I'm a little new to BQ, I'm doing a query, very simply of a view to get a quick look at the data, but when I put say LIMIT 100, to see just the first 100 rows, I don't get a reduction in the data required and hence the cost. If I want to simply do this, what can I do that is inexpensive to get the data.
For example:
select * from table
uses exactly the same projected data as
select * from table limit 100
Is there not any simplification under hood. Is BQ searching all rows and then taking the top 100?
BigQuery charging is based on the data queried and unfortunately limit does not reduce the volume of data queried.
The following can help:
using the table preview in the console (this is free if I recall correctly) but does not work on views or some types of attached tables
reducing the number of columns that are queried
if your data is partitioned, you can query a specific partition - https://cloud.google.com/bigquery/docs/querying-partitioned-tables
There is information from Google on this page https://cloud.google.com/bigquery/docs/best-practices-performance-input
Related
It looks like LIMIT would have no effect on the amount of processed/queried data (if you trust the UI).
SELECT
* --count(*)
FROM
`bigquery-public-data.github_repos.commits`
-- LIMIT 20
How to limit the amount of queried data to a minimum (even though one whole partition would probably always be needed)
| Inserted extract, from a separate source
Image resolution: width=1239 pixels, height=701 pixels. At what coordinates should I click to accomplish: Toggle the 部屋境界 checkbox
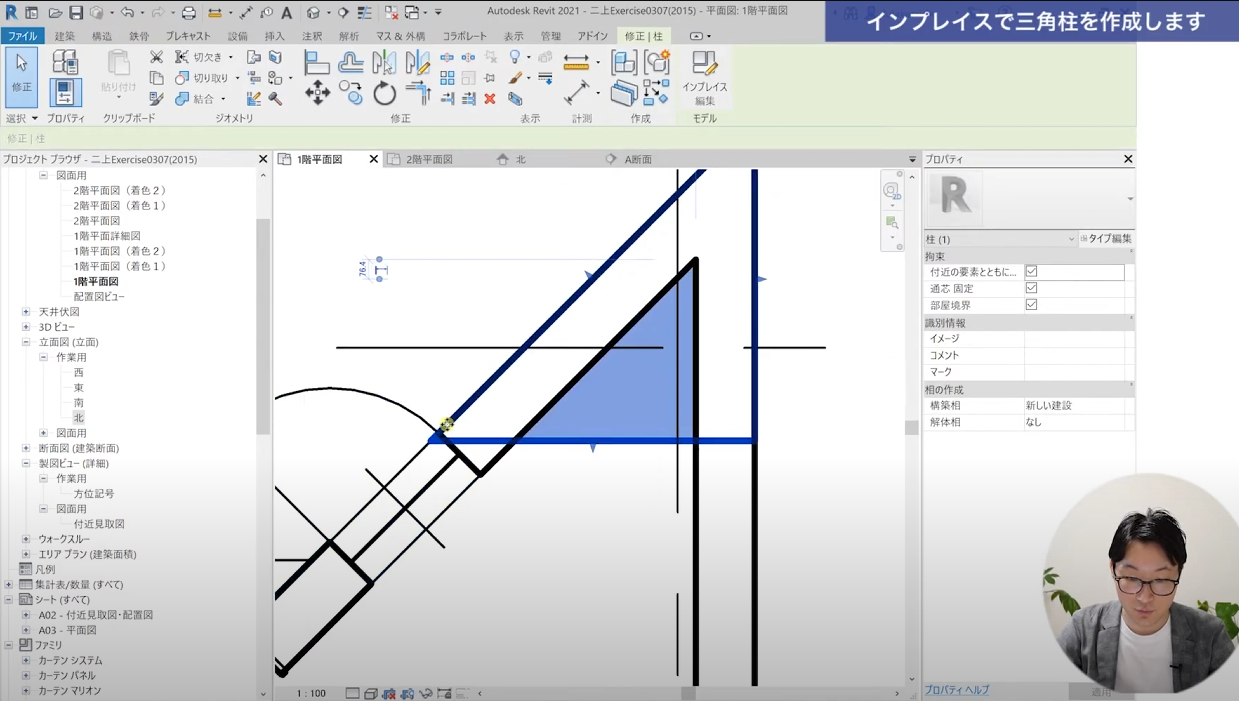coord(1031,305)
without to use "preview" or similar
without to know the partition / clustering of the data
How to check the real approximate amount before a query execution?
In the execution details is stated that only 163514 rows has been queried as input (not 244928379 rows)
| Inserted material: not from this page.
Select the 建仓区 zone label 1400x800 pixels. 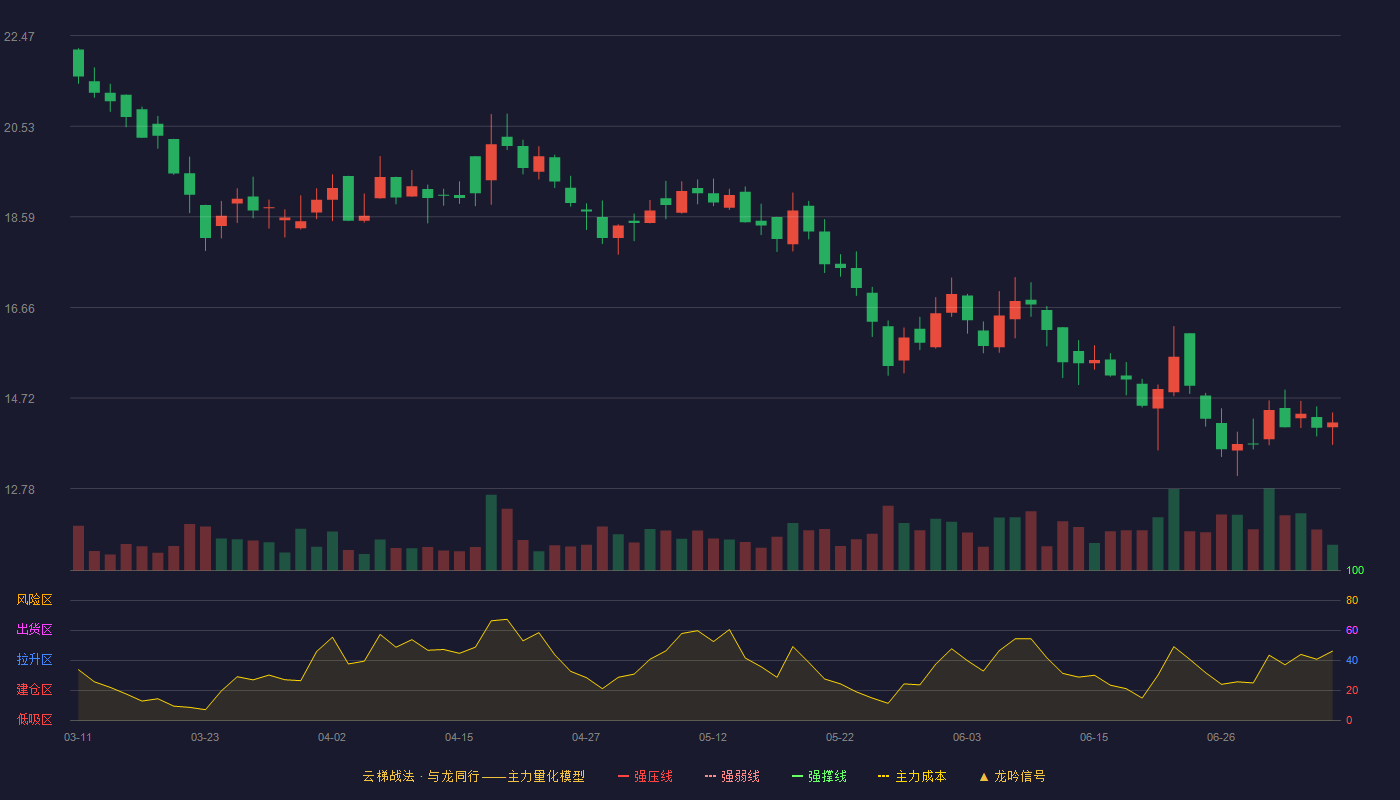coord(34,690)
If you want to limit the amount of data BQ uses for a query you have this two options:
Table Partitioning
Big query can partition data using either a Date/Datetime/Timemestamp column you provide or by insert date (which is good if you have regular updates on a table).
In order to do this, you must specify the partition strategy in the DDL:
CREATE TABLE mydataset.mytable (foo: int64, txdate:date)
PARTITION BY txdate
Wildcard tables (like Sharding - splitting the data into multiple tables
This works when your data holds information about different domains (geographical, customer type, etc.) or sources.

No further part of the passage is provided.